After you've selected the application and filled in other details, click on the START SCAN button to start scanning. Give it some time, and once the scan is complete, the report will be sent to your email address.
To view the scan results, you'll have to click on the link sent to your email address. You'll be asked to enter your username and password, and on correct entry, you'll be shown the report.
The result page has four main categories:
Summary
Policy violations
Security issues
License analysis
Let me tell you about each of these.
Here, you'll see the summary of the results. Obviously, that's self-explanatory. The summary is helpful when you want to have a quick peek of your scan's result.
Under the summary tab, you'll see the scope of analysis, the number of alerts under different categories, and the number of vulnerabilities found under different levels: moderate, severe, or critical. This gives you an idea of how serious the effect of a particular problem can be.
Under this tab, you'll see the details about all the alerts related to policy violations. A policy violation is doing something against the standards of the organization.
The first sub-tab shows you which component contains the problem. This helps in debugging. It wouldn't make a big difference in a small application. However, in a large-scale application, this information will save you time in searching for the component.
This is one of the most important parts of the report and the reason why vulnerability scanners are used. The security issues tab lists out the number of issues found, their threat level, the component in which the threat was found, and the vulnerability.
One of the things under this tab that I found very informative is the problem code. The problem code is a unique identifier to that particular vulnerability. You'll find this helpful when you want to understand more about that vulnerability. This also helps you understand how that particular vulnerability can be exploited.
If you want to know more about problem codes and have a look at the vulnerability and exploit database, check this link.
To know more about the security issues found by the scanner, you can click on the problem code and it will show you a pop-up with more details.
This tab will display policy violations with regard to the license of the application. Here again, you'll find the details about the component and the policy that is violated.

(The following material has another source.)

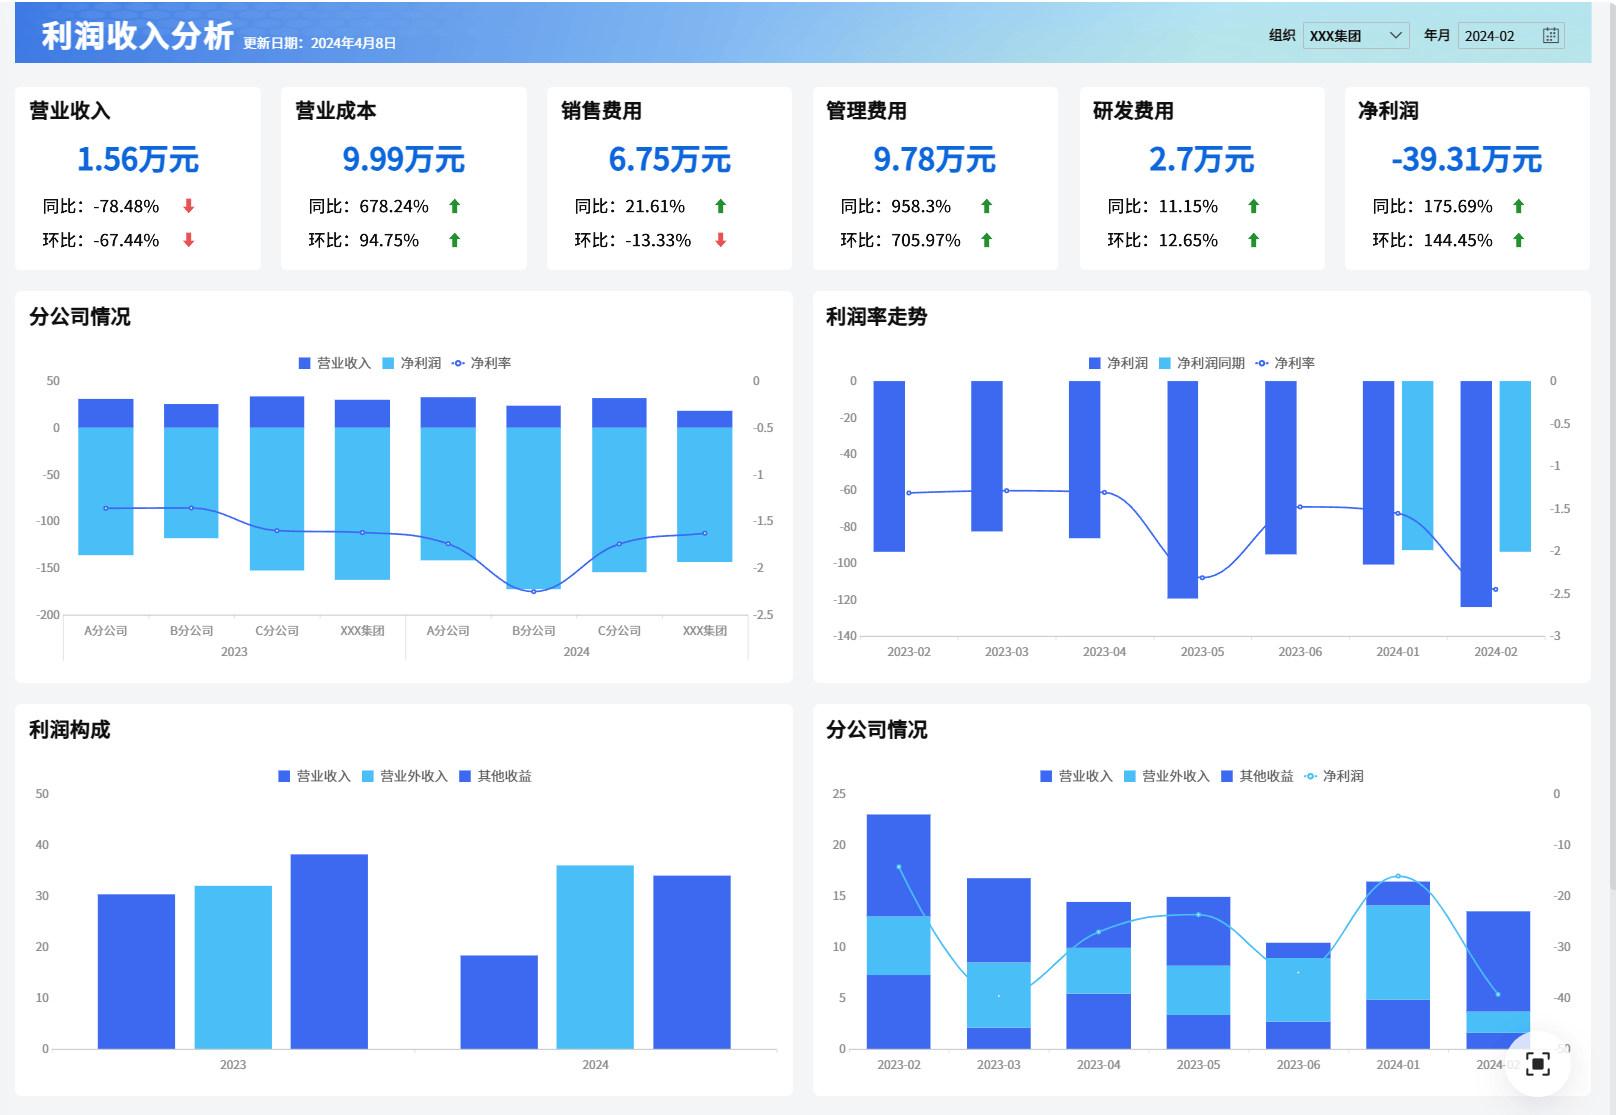This screenshot has width=1616, height=1115.
Task: Click green up arrow beside 净利润 环比
Action: (x=1518, y=240)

As I mentioned earlier, I've used a lot of vulnerability scanners. One major benefit of Sonatype Vulnerability Scanner is that it's one of the lightest scanners. It's just about 40+ MB in size. This makes it easy for you if you want to use the scan on multiple host systems because it doesn't take much time to download. (You can also upload your application to Sonatype Vulnerability Scanner in the cloud if you would prefer not to download the scanner.)
Additionally, installing and setting up the scanner is easy. All you have to do is download and extract. The application is in the form of an executable JAR file.
Also, the results are presented well. As you've seen in the screenshots above, it's very easy to analyze the results. Scanners such as Nmap and Nikto show the results on the terminal by just printing out the vulnerability issue. This looks unpleasant compared to the way Sonatype Vulnerability Scanner displays the results.
And, finally, displaying the level of threat will help you prioritize your tasks when fixing problems.
Overall, Sonatype Vulnerability Scanner is a useful tool, and I'd suggest you try this scan and get the feel of it.